▸ **Required task**
In the data below, convert the lines starting at the one that contains "How do I perform: Open Data" and ending at the one that contains "(x=228, y=42)" into a JSON list of strings, with one string per line and no blank lines. Include both end lines and nothing outside that range.

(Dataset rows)
:::
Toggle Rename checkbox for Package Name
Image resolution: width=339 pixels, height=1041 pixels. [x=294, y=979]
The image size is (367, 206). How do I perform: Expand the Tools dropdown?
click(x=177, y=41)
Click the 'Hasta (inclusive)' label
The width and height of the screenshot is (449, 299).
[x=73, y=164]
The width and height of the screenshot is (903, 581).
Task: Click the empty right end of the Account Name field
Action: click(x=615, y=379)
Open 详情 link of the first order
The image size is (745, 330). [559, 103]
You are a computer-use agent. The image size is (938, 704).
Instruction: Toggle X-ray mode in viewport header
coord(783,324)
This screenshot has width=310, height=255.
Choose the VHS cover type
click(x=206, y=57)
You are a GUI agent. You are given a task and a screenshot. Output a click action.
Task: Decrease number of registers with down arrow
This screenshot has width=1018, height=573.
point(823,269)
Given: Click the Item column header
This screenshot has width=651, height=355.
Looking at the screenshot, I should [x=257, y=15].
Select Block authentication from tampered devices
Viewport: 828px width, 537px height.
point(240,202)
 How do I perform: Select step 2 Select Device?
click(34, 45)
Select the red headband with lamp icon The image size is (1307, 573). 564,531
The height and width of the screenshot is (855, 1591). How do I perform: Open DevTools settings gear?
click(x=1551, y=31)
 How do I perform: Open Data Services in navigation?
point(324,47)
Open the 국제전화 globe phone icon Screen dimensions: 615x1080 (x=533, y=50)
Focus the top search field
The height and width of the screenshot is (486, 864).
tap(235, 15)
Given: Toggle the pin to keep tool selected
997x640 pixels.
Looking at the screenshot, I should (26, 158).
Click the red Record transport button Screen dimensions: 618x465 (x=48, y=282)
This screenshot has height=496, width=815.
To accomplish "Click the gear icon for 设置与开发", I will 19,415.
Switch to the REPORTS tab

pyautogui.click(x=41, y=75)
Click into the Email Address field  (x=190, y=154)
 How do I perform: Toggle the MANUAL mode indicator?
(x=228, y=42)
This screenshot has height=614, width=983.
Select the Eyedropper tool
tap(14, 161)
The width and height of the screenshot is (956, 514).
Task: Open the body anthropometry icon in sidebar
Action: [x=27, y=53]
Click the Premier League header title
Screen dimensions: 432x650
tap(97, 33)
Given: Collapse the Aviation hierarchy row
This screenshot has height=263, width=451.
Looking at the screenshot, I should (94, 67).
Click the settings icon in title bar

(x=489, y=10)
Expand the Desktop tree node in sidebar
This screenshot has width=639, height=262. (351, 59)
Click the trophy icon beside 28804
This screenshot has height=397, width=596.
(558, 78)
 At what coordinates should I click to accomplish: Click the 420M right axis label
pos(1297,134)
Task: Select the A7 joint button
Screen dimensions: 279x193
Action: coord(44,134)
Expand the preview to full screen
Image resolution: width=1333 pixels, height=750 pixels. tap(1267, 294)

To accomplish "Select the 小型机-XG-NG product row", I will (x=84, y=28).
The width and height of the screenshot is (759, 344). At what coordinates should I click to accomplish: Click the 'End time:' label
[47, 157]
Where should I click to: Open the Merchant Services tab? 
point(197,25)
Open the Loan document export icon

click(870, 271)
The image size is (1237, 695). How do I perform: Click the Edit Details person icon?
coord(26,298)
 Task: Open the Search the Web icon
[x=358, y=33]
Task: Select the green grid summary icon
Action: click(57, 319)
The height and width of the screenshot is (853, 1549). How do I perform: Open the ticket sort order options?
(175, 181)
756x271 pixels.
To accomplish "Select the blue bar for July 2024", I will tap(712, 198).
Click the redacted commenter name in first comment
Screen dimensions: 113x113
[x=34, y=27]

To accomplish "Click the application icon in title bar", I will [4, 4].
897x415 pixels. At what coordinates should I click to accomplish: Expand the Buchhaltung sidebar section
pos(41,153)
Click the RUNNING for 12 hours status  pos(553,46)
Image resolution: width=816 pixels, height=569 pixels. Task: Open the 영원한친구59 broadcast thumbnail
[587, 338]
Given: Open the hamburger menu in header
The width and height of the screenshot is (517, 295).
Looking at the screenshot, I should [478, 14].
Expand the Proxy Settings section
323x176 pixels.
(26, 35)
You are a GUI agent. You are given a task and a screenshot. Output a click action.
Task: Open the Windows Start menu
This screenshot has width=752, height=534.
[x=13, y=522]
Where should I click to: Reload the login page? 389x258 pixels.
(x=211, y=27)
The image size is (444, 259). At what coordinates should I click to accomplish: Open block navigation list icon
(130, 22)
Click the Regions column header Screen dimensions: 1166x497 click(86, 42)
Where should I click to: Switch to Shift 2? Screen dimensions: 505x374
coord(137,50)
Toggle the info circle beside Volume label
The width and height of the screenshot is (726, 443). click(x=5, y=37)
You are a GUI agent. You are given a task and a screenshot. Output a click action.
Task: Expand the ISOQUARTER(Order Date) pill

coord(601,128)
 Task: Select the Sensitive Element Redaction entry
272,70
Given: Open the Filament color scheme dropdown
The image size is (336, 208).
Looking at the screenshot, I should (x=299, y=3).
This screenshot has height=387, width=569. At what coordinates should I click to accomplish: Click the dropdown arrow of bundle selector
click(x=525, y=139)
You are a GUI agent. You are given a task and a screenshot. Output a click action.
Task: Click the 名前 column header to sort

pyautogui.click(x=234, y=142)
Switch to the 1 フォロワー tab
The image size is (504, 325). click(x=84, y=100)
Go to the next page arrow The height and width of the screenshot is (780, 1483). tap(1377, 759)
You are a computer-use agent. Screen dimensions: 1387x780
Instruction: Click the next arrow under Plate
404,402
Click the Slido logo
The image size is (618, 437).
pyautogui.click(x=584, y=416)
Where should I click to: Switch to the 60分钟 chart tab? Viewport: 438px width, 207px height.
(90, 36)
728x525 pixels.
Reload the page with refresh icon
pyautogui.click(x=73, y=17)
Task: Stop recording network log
:::
▸ **Exercise response**
[
  " How do I perform: Open Data Services in navigation?",
  "point(324,47)",
  "Open the 국제전화 globe phone icon Screen dimensions: 615x1080 (x=533, y=50)",
  "Focus the top search field",
  "The height and width of the screenshot is (486, 864).",
  "tap(235, 15)",
  "Given: Toggle the pin to keep tool selected",
  "997x640 pixels.",
  "Looking at the screenshot, I should (26, 158).",
  "Click the red Record transport button Screen dimensions: 618x465 (x=48, y=282)",
  "This screenshot has height=496, width=815.",
  "To accomplish \"Click the gear icon for 设置与开发\", I will 19,415.",
  "Switch to the REPORTS tab",
  "pyautogui.click(x=41, y=75)",
  "Click into the Email Address field  (x=190, y=154)",
  " How do I perform: Toggle the MANUAL mode indicator?",
  "(x=228, y=42)"
]